Capas da “Triumph #772”, lançada em agosto de 1938 e da “Superman #10”, de Junho de 1941

A série teve seu término , como dissemos antes, com um total de dezessete episódios produzidos, a justificativa dado foi o alto custo de produção, além das restrições orçamentárias que foram impostas após a remoção dos Fleischers do estúdio. No total o custo dos episódios ficou em cerca de 530 mil dólares, equivalente a cerca de 6,73 milhões de dólares em 2021.

Fora esse alto valor, principalmente para a época, a Paramount divulgou que havia cancelado a série em decorrência de uma grande diminuição do interesse do público em relação aos desenhos do personagem, que eram exibidos nos cinemas.

Em relação aos direitos de todos os dezessete episódios eventualmente foram revertidos para a National Comics Publications, que licenciou os direitos de distribuição na TV para a Flamingo Films, a mesma que distribuía a série de TV Adventures of Superman, estrelada pelo ator George Reeves como Superman (logo falaremos sobre ela).

Algum tempo depois todos os episódios acabaram caindo em domínio público, e isso veio a acontecer devido à uma falha provocada pela editora National Comics Publications, que não renovou seus direitos autorais no período devido. Com isso eles puderam ser amplamente distribuídos em VHS, LaserDisc e DVD.  No entanto, atualmente a Warner Bros, via a DC Comics, conseguiu adquirir os elementos originais do filme para os desenhos animados.

No caso da DC/Warner, um dos maiores exemplos de criadores que foram inspirados pela animação dos Fleischer é o Bruce Timm, que se baseou no desenho para criar projetos como Batman série animada, Superman Série animada e Liga da Justiça sem limites, todos considerados marcos das animações da DC.

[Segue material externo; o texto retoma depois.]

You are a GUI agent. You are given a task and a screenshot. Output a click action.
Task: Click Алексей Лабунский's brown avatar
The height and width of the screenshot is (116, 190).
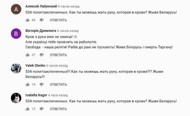[16, 10]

É verdade que Superman do Fleischer pode parecer datado e que existem muitas animações melhores atualmente como as séries animadas do Bruce Timm, Espetacular Homem Aranha e Vingadores Heróis mais poderosos da Terra. Porém nenhuma delas existiria se não fosse por esse desenho.

Poster do lançamento do DVD americano

Assim como aconteceu no lançamento de “Action Comics #01” em 1938, onde o Superman foi responsável por iniciar o gênero de Super-Heróis nos quadrinhos, seus curtas animados foi responsável por trazer esse gênero para as animações, tornando o desenho dos Fleischer uma das animações mais importantes e influentes da cultura Pop.

Mesmo tendo passado tantas décadas do lançamento dessa série, essa fase da mitologia do Superman ainda é lembrada e apreciada pelos fãs do Homem de Aço, tivemos longas animados e HQs, que apesar de não se passarem no mesmo Universo da série, bebeu muito de suas ambientação, podemos citar dois exemplos famosos, a HQ/longa animado “DC The New Frontier” e a HQ “DC Superman Smashes the Klan”.

DVD do lançamento do Superman dos Estúdios Fleischer no Brasil

Fora isso podemos afirmar que um dos maiores legados deixado pela série pelo Superman dos Fleischer foi ter servido como fonte de inspiração para criadores de muitas animações populares, como por exemplo a Hannah-Barbera, que nos trouxeram o excelente desenho “Johnny Quest”, que assim como “Superman” nos trazia roteiros sérios, profundos até.

Além deles posso citar aqui o produtor Genndy Tartakovsky criador dos excelentes “Dexter’s Laboratory”, “Samurai Jack”, “Star Wars: Clone Wars” e o mais recente “Primal”.

Até mesmo dentro da Warner/DC essa série influenciou um dos melhores produtor de séries animadas, nesse caso estou falando do Bruce Timm, que como todos sabem (pelo menos acho que sabem) se baseou nos curtas do Fleischer para criar todo o Universo que continha as séries “Batman: The Animated Series”, série animada, Superman: The Animated Series”, “Justice League” e “Justice League Unlimited”, todos considerados grandes marcos das animações da DC.

Até hoje essa série é vista como uma das mais importantes, com um grau de qualidade riquíssimo para os padrões da época. Para se ter uma ideia, em 1994 a série foi listada, no 33ª lugar em uma lista dos 50 maiores desenhos animados de todos os tempos, escolhido por membros do campo da animação.